ARBEITSANWEISUNG
Gib aus der Auflistung unten die Zeilen unverändert wieder, beginnend mit der Zeile, die "Exercise & Fitness (205, 865)" enthält, und endend mit der Zeile, die "Web-co (1543, 710)" enthält. Lass dabei die Bilder weg.

VORLIEGENDE DATEN
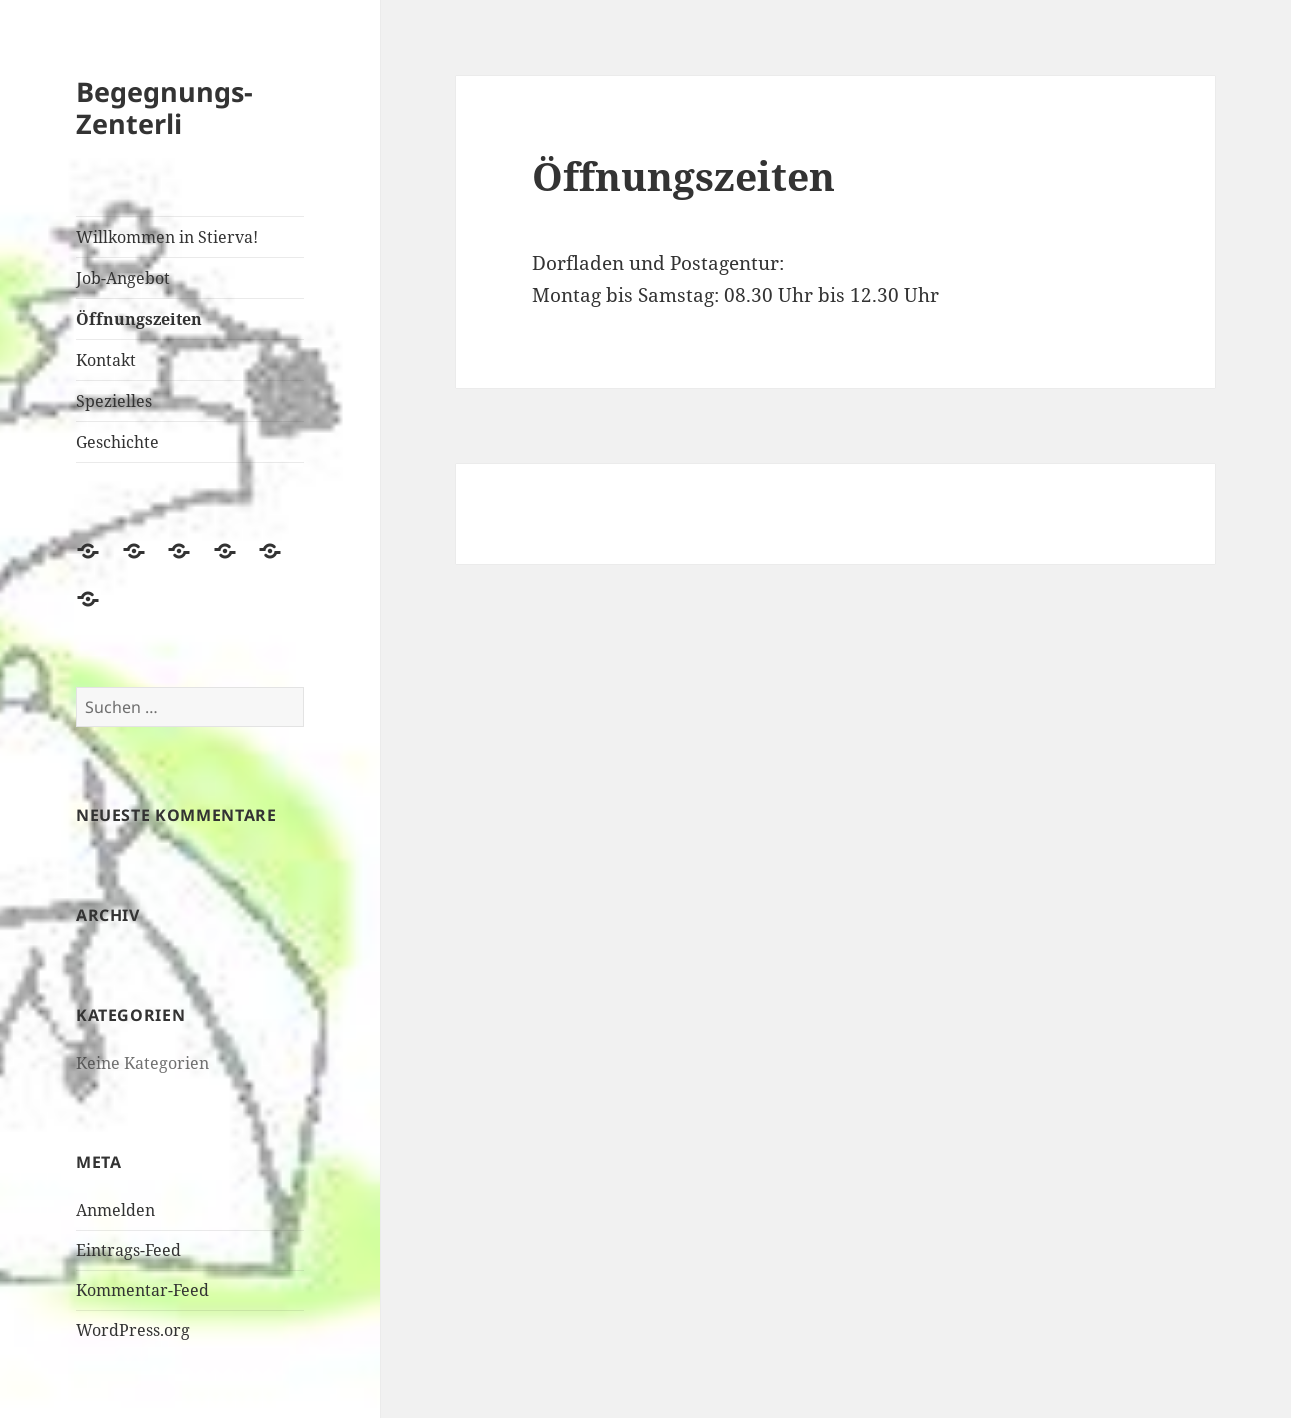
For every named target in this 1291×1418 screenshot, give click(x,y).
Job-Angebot (123, 278)
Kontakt (106, 360)
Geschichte (117, 442)
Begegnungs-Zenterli (164, 107)
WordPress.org (133, 1330)
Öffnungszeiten (139, 319)
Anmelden (115, 1210)
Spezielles (114, 401)
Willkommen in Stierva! (167, 237)
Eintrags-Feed (128, 1250)
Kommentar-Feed (142, 1290)
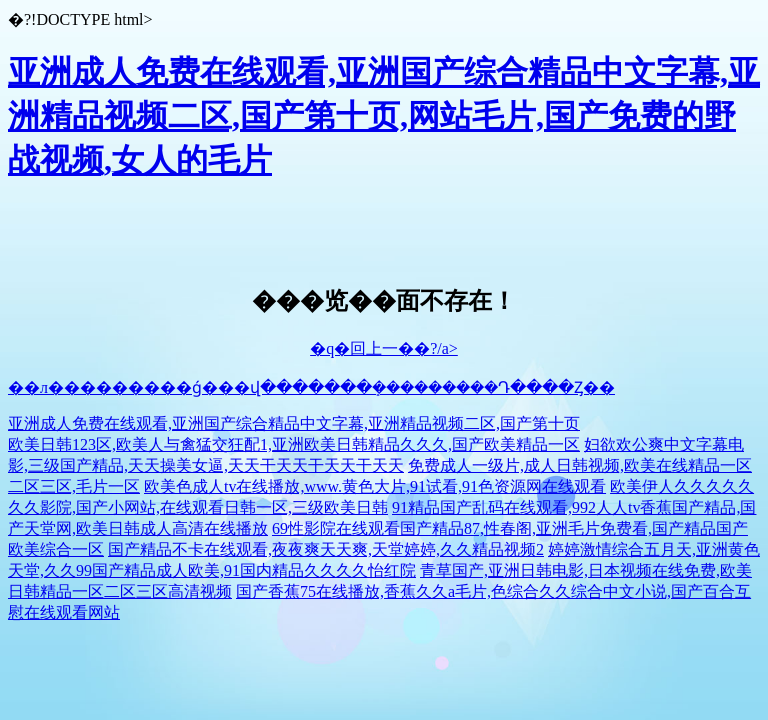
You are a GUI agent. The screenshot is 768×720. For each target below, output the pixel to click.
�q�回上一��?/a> (384, 348)
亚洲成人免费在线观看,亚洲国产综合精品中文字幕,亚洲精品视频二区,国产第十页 (294, 423)
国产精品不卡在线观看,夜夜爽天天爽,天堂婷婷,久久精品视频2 (326, 549)
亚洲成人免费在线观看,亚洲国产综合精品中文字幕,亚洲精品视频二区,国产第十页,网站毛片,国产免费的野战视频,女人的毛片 (384, 116)
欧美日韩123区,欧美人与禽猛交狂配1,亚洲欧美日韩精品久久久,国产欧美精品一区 (294, 444)
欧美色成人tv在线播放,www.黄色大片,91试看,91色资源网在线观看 (375, 486)
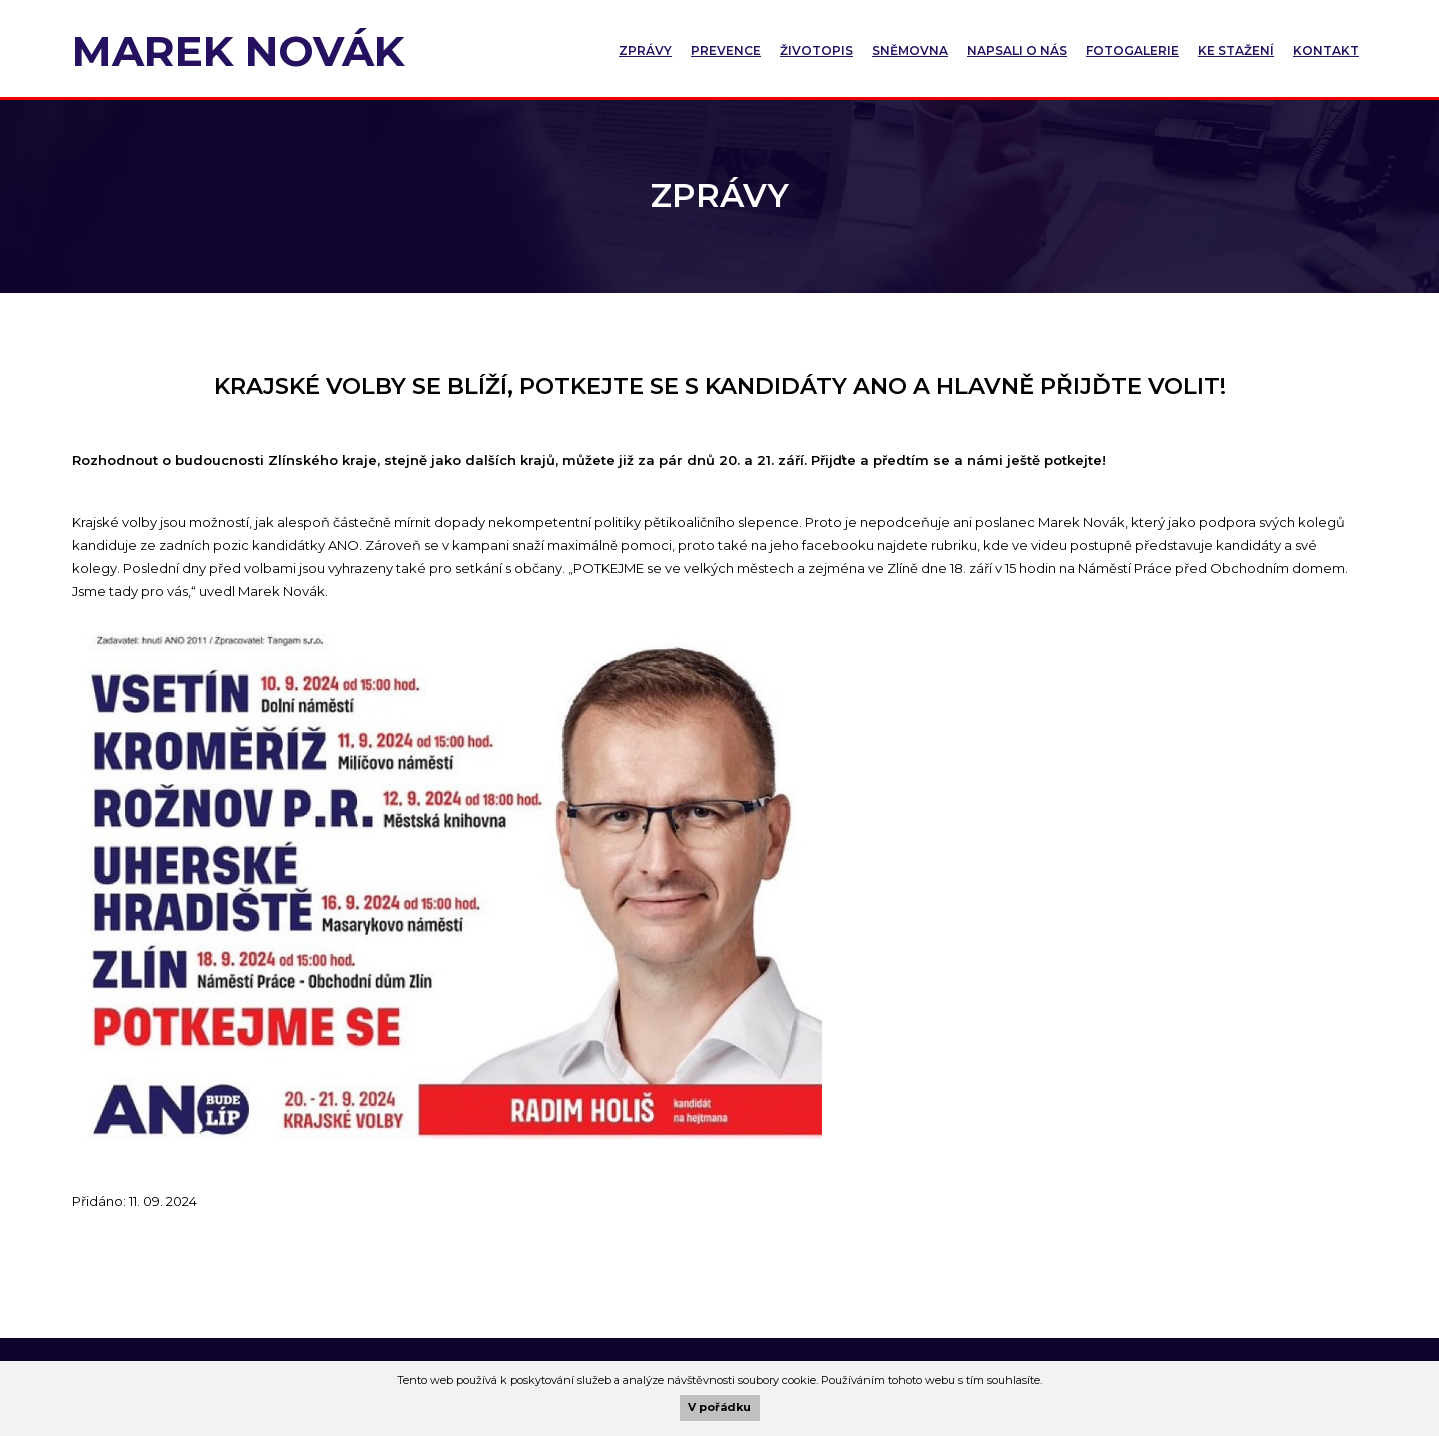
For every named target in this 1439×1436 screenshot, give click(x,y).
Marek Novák (238, 51)
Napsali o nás (1017, 50)
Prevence (726, 50)
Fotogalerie (1132, 50)
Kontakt (1326, 50)
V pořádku (719, 1407)
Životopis (816, 50)
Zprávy (645, 50)
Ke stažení (1236, 50)
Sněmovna (910, 50)
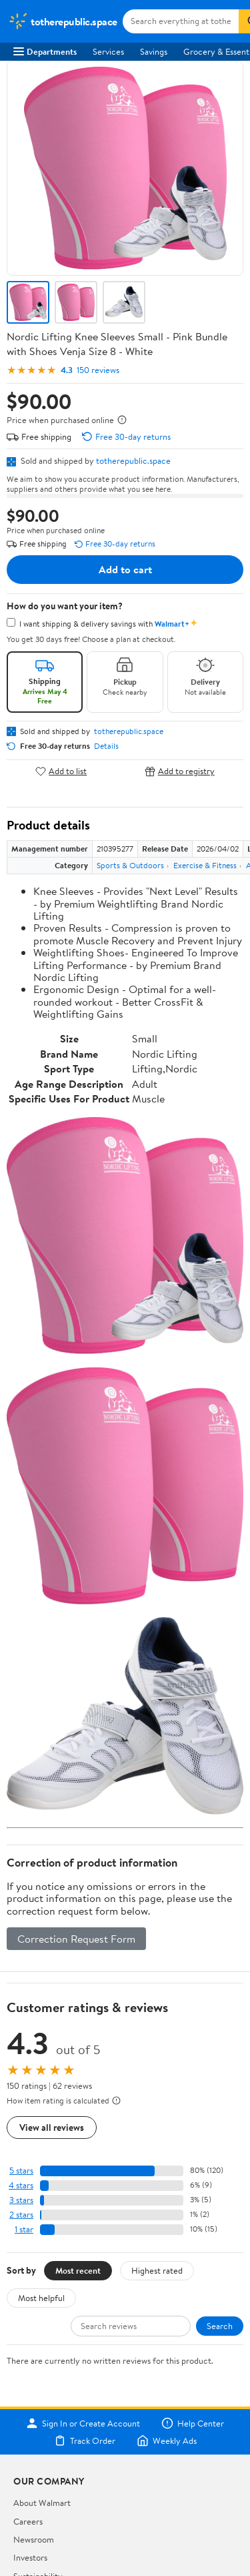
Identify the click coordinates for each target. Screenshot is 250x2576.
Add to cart (125, 569)
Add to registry (180, 771)
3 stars (21, 2200)
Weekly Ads (167, 2441)
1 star (24, 2229)
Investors (30, 2557)
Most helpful (41, 2298)
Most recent (78, 2270)
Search (220, 2326)
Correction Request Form (76, 1938)
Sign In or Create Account (83, 2423)
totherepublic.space (133, 460)
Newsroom (33, 2539)
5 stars (21, 2171)
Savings (153, 51)
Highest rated (157, 2270)
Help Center (192, 2423)
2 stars (21, 2215)
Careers (28, 2521)
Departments (45, 51)
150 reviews (98, 370)
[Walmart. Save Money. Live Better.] (62, 21)
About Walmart (42, 2503)
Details (106, 746)
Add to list (61, 771)
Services (108, 51)
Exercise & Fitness (205, 865)
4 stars (21, 2185)
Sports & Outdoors (130, 865)
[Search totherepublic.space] (181, 21)
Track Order (84, 2441)
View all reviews (51, 2127)
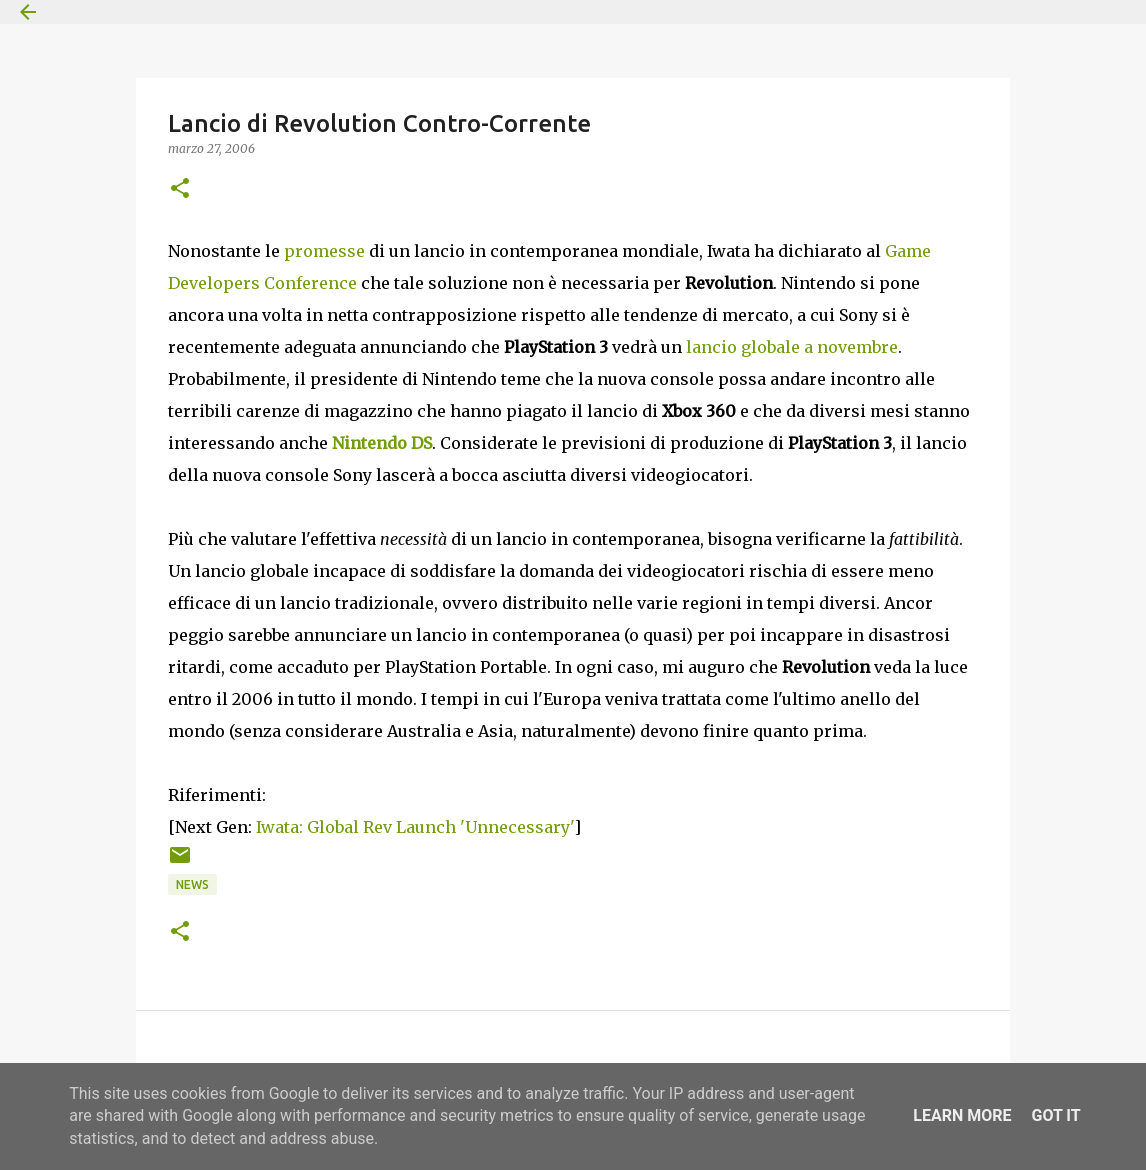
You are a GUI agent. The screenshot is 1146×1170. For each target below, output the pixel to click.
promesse (324, 251)
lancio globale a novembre (792, 347)
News (192, 884)
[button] (180, 189)
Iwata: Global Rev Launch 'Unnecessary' (415, 827)
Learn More (962, 1115)
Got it (1055, 1115)
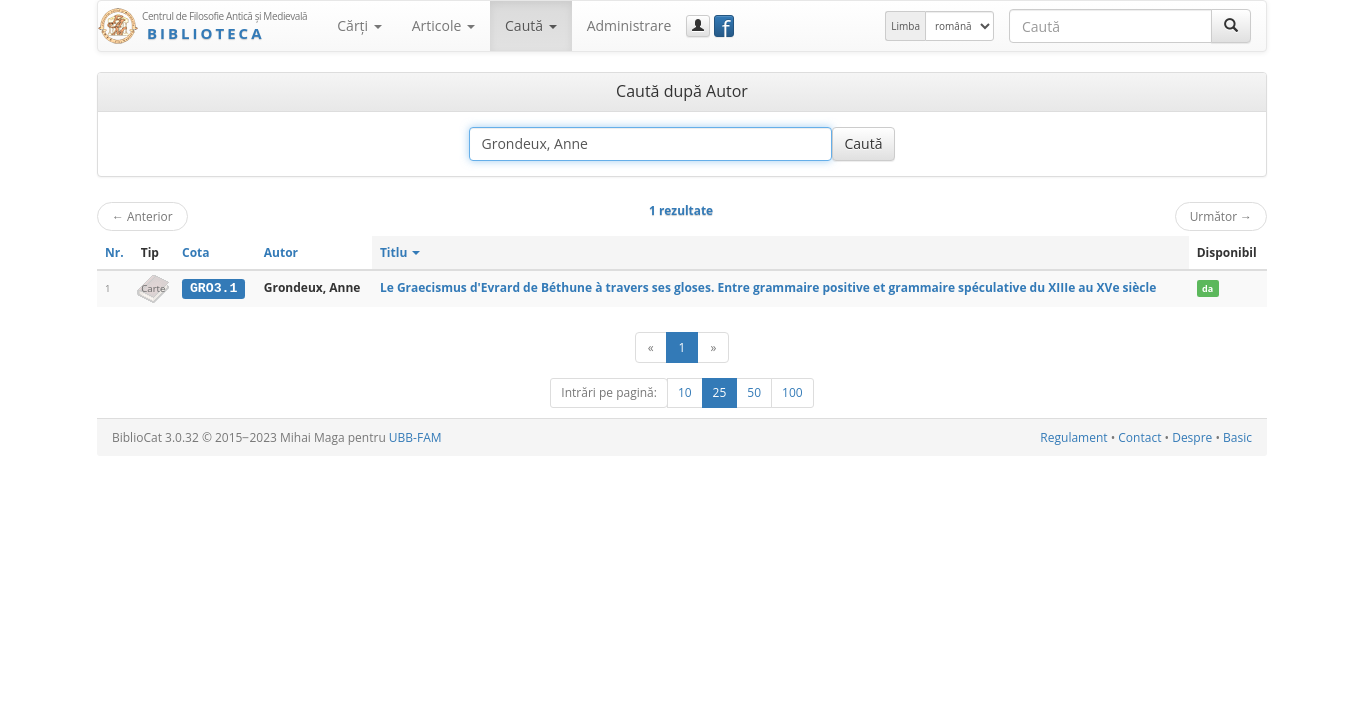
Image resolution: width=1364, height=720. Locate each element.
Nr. (114, 252)
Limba (905, 26)
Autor (281, 252)
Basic (1237, 437)
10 (685, 392)
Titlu (400, 252)
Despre (1192, 437)
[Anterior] (651, 347)
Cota (196, 252)
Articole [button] (443, 25)
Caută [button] (531, 25)
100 (792, 392)
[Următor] (713, 347)
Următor (1221, 216)
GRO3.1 (213, 288)
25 (720, 392)
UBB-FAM (415, 437)
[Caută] (1231, 26)
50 (754, 392)
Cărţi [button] (359, 25)
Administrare (629, 25)
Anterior (142, 216)
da (1207, 288)
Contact (1139, 437)
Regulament (1073, 437)
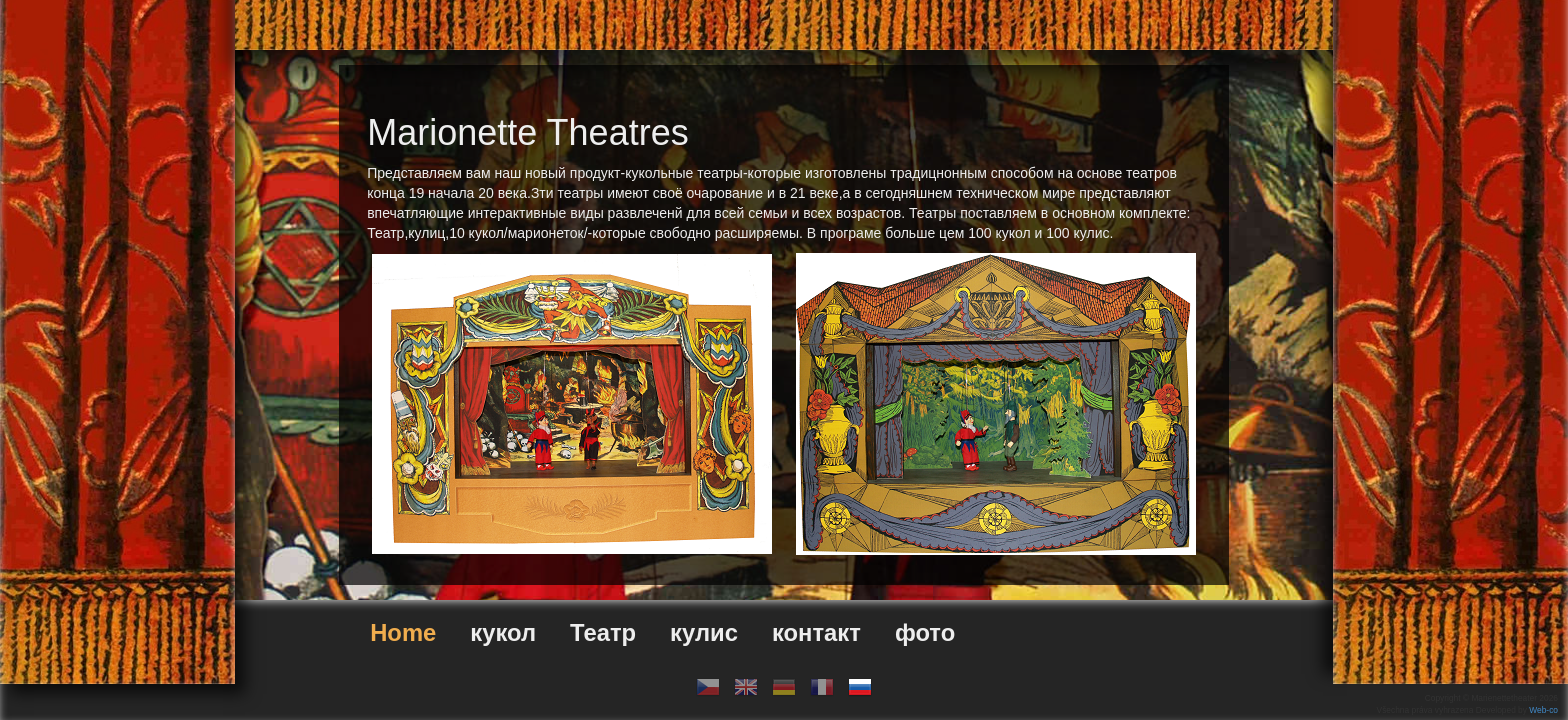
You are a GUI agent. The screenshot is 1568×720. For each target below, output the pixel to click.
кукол (503, 632)
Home (403, 632)
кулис (704, 632)
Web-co (1543, 710)
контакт (816, 632)
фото (925, 632)
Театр (603, 632)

LÖSUNG
Exercise & Fitness (205, 865)
4 stars (21, 2185)
Sports & Outdoors (130, 865)
[Search totherepublic.space] (181, 21)
Track Order (84, 2441)
View all reviews (51, 2127)
You are a GUI agent. The screenshot is 1146×1170. For each target below, output the pixel to click.
promesse (324, 251)
lancio globale a novembre (792, 347)
News (192, 884)
[button] (180, 189)
Iwata: Global Rev Launch 'Unnecessary' (415, 827)
Learn More (962, 1115)
Got it (1055, 1115)
Image resolution: width=1364, height=720. Locate each element.
Nr. (114, 252)
Limba (905, 26)
Autor (281, 252)
Basic (1237, 437)
10 (685, 392)
Titlu (400, 252)
Despre (1192, 437)
[Anterior] (651, 347)
Cota (196, 252)
Articole [button] (443, 25)
Caută [button] (531, 25)
100 (792, 392)
[Următor] (713, 347)
Următor (1221, 216)
GRO3.1 (213, 288)
25 (720, 392)
UBB-FAM (415, 437)
[Caută] (1231, 26)
50 (754, 392)
Cărţi [button] (359, 25)
Administrare (629, 25)
Anterior (142, 216)
da (1207, 288)
Contact (1139, 437)
Regulament (1073, 437)
You are a GUI agent. The screenshot is 1568×720. For each target below, output the pixel to click.
кукол (503, 632)
Home (403, 632)
кулис (704, 632)
Web-co (1543, 710)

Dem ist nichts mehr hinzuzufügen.